Mao is quintessentially tsundere – so tsundere in fact, that one chapter makes a brief joke about this personality trait of hers. What I like about characterizing Mao this way is that it makes sense in relation to Mao’s past. Because of the fact that her family wasn’t a close one, it’s plausible that she wouldn’t be forthcoming with her true emotions and motivations for fear of rejection. With this in mind, when I read the series and analyze Mao’s words, I don’t feel as though Mao’s character is being manipulated to elicit a certain reaction in the otaku readership, but it’s a genuine reflection of the effects of Mao’s past on her personality.
I like Hiro. I like the fact that he acts his age (he’s 23), and he’s not written to be more happy or more immature. He reads like the product of his circumstances, and it doesn’t feel forced. I appreciate the fact that he tries to be authoritative when it comes to Mao and her curfew, but isn’t too strict given their small age difference. Perhaps most importantly, I like that he isn’t depicted as this fault-less figure that’s been present throughout Mao’s life, and that he is flawed and has his own emotional struggles; while the author paints this portrait of Hiro, he isn’t written as a tortured hero, either. Rather, he’s a real, fallible adult that struggles with the desire to achieve his goals and his inability to do so.

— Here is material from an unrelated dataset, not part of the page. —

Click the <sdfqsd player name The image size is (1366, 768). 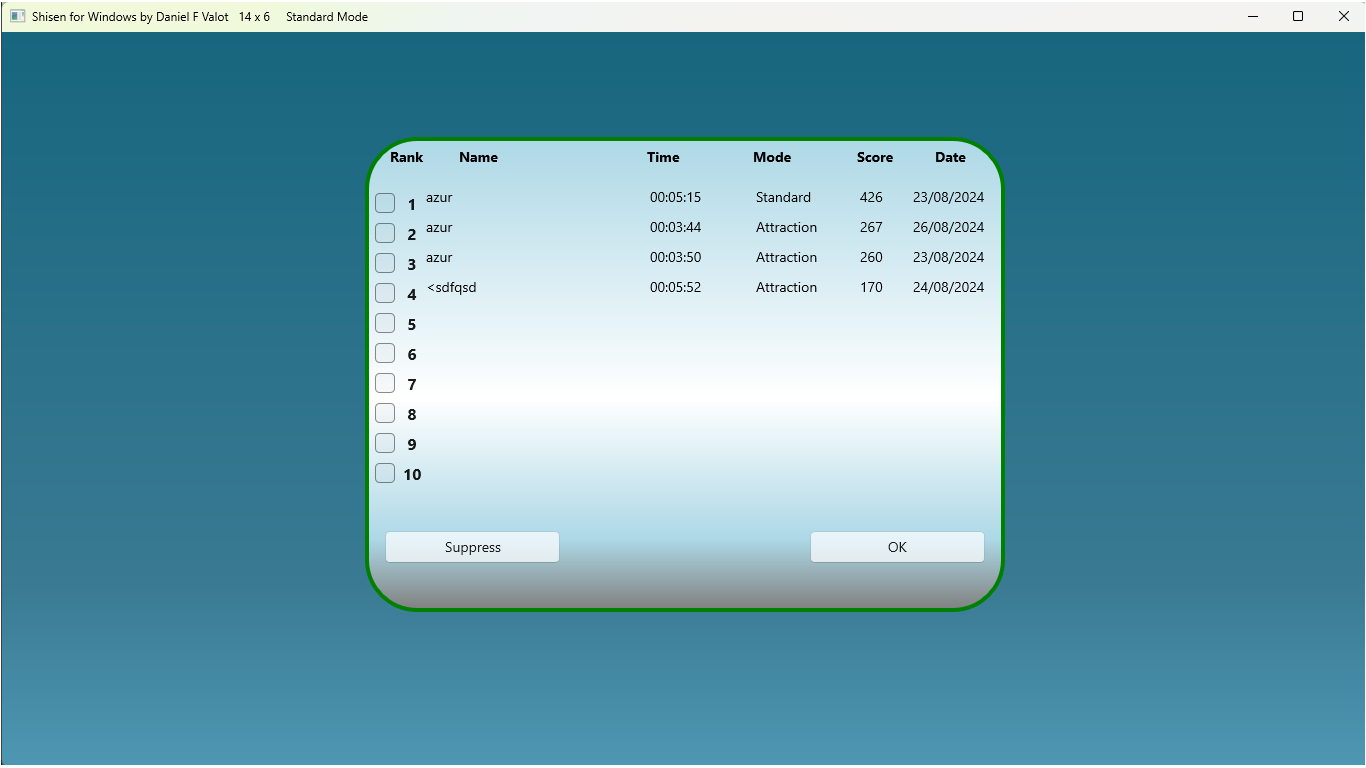click(452, 288)
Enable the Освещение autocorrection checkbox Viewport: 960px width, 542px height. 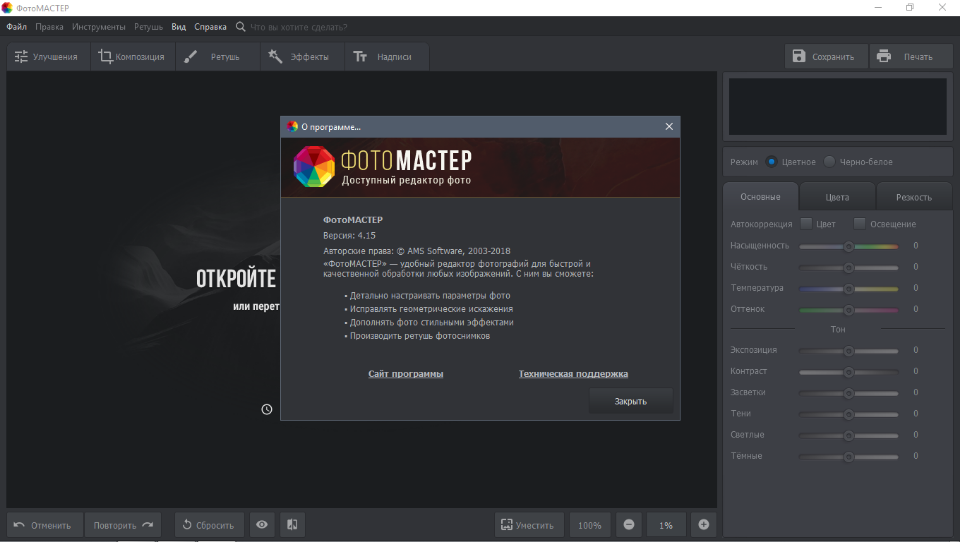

I think one of the central themes of this manga is the illusory nature of authority figures. Hiro has more life experience than Mao, and yet he has his own issues that he struggles with, and worries about difficulties with reuniting his family. But the most illustrative example of this is actually Mao’s father. As her father, he is supposed to be her caregiver and protector, and yet he willingly abandoned Mao when the opportunity to do so presented itself. What these examples demonstrate is that age equalling authority is an illusion – both of these people, despite their age, are far from perfect. In fact, Hiro, despite being younger than Mao’s father, is actually a much better at caring for Mao’s emotional needs than her father ever was.
I guess what I like so much about this manga is that it kind of destroys the perception of parents and people of authority in young people’s lives as these all-knowing, infallible figures. Other shoujo manga do this, depicting parents in an unforgiving light, but it makes the parents seem more like caricatures than real people. What Taiyou no Ie manages to do is show that Mao’s parents aren’t perfect, and outlines all of the reasons (some justifiable, some not) that led to their willingness to abandon Mao, managing to do so without bashing them or making them too unsympathetic, even managing to give Mao’s father (a character I was determined to hate) a few redeeming qualities.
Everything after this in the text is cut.